Segment Start: Supplied information

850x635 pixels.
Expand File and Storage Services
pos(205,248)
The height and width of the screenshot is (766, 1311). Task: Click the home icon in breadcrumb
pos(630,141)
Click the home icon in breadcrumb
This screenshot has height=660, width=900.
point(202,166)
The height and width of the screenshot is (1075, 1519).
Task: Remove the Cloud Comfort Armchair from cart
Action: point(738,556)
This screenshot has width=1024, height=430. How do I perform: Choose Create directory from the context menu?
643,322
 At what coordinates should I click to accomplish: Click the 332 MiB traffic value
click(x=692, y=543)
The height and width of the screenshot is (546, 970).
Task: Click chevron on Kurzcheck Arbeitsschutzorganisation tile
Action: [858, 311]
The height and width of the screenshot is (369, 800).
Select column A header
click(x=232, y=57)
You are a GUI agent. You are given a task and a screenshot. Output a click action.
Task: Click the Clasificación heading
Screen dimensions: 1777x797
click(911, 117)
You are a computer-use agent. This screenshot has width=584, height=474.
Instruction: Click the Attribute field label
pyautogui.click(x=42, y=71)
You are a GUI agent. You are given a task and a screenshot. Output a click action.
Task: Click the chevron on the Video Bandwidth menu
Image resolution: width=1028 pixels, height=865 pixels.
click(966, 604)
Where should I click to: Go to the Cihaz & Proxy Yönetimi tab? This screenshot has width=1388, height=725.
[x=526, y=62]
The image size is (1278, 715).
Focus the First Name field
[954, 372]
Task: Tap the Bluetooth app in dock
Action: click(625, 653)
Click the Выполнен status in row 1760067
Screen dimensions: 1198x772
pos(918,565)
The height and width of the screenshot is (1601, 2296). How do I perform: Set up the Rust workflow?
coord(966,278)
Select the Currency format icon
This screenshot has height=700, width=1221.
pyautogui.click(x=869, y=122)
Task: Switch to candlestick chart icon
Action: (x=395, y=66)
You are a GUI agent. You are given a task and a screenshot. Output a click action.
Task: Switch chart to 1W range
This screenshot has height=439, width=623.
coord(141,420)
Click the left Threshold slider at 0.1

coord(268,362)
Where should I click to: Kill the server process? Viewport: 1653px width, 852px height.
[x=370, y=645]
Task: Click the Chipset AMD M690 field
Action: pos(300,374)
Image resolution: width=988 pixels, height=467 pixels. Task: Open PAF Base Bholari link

Segment End: Supplied information

Task to complete
Repeat only the lines starting at the one that contains "Where should I click to: Go" and ending at the last line above, exactly as written.

Task solution
Where should I click to: Go to the Cihaz & Proxy Yönetimi tab? This screenshot has width=1388, height=725.
[x=526, y=62]
The image size is (1278, 715).
Focus the First Name field
[954, 372]
Task: Tap the Bluetooth app in dock
Action: click(625, 653)
Click the Выполнен status in row 1760067
Screen dimensions: 1198x772
pos(918,565)
The height and width of the screenshot is (1601, 2296). How do I perform: Set up the Rust workflow?
coord(966,278)
Select the Currency format icon
This screenshot has height=700, width=1221.
pyautogui.click(x=869, y=122)
Task: Switch to candlestick chart icon
Action: (x=395, y=66)
You are a GUI agent. You are given a task and a screenshot. Output a click action.
Task: Switch chart to 1W range
This screenshot has height=439, width=623.
coord(141,420)
Click the left Threshold slider at 0.1

coord(268,362)
Where should I click to: Kill the server process? Viewport: 1653px width, 852px height.
[x=370, y=645]
Task: Click the Chipset AMD M690 field
Action: pos(300,374)
Image resolution: width=988 pixels, height=467 pixels. Task: Open PAF Base Bholari link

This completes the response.